Government will today be locked in the final round of crunch talks with De Beers and representatives of the Botswana Diamonds Manufacturers Association (BDMA) aimed at crafting measures to save job losses in the cutting and polishing industry.

Due to depressed polished prices set against high rough prices, cutting and polishing companies globally, are facing difficulties with the local industry’s situation exacerbated by the comparatively higher labour costs.

In an interview with BusinessWeek yesterday, Coordinator of relocation & opportunities at the Diamond Hub, Mmetla Masire said while the major forces affecting the industry were external global factors, collective efforts to find local solutions are being pursued. A high level meeting between representatives from De Beers, Diamond Hub and manufacturers is scheduled for today. The meeting is expected to be the final round of negotiations, which began in February, between the three parties.

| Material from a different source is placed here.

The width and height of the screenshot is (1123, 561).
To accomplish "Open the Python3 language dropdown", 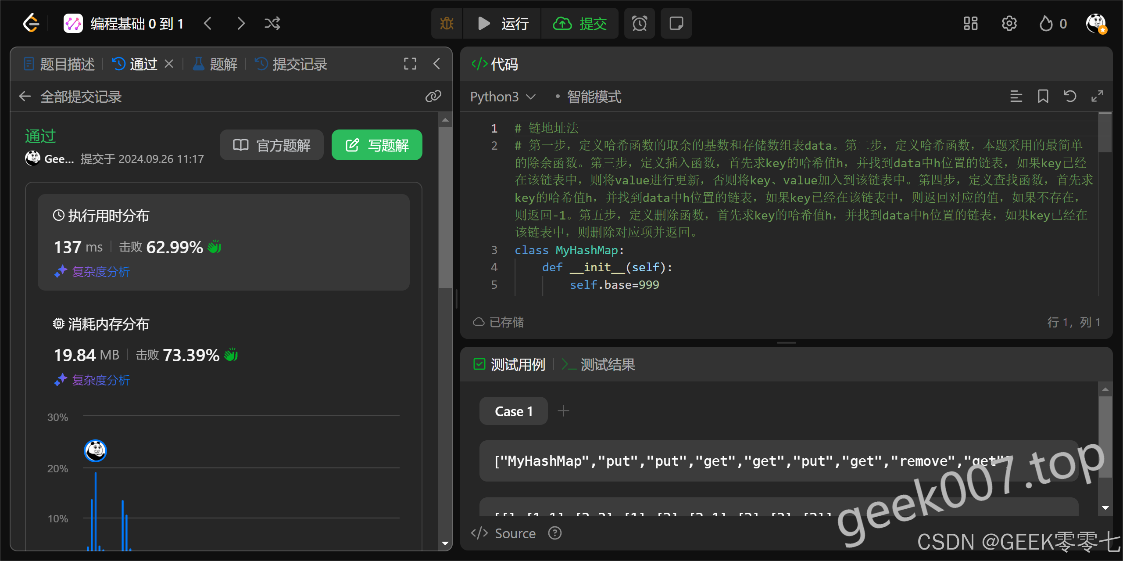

“Government is going into these meetings with an open mind on how they can assist the industry. We are welcome to listen to any suggestion they have on how De Beers or ourselves can assist or incentivise the high performers. But we are not going to have a knee jerk reaction to try and save job losses and just provide subsidies without a justifiable and sustainable proposition,” he said.


About 700 workers have already lost their jobs in recent months, with companies such as Teemane, Diamond Manufacturers Botswana, Eurostar, Diarough, Moti Ganz and Leo Schachter having already laid off workers or have closed altogether. Government has already suspended royalty payments for the equally affected copper mining industry in a bid to minimise job losses.

According to Masire, De Beers has managed to replace the two companies that closed shop, although it would be some time before the new firms operate at full capacity.

However, another school of thought is that if the local cutting and polishing firms were to be supplied with suitable rough diamonds to buy, the industry would be viable.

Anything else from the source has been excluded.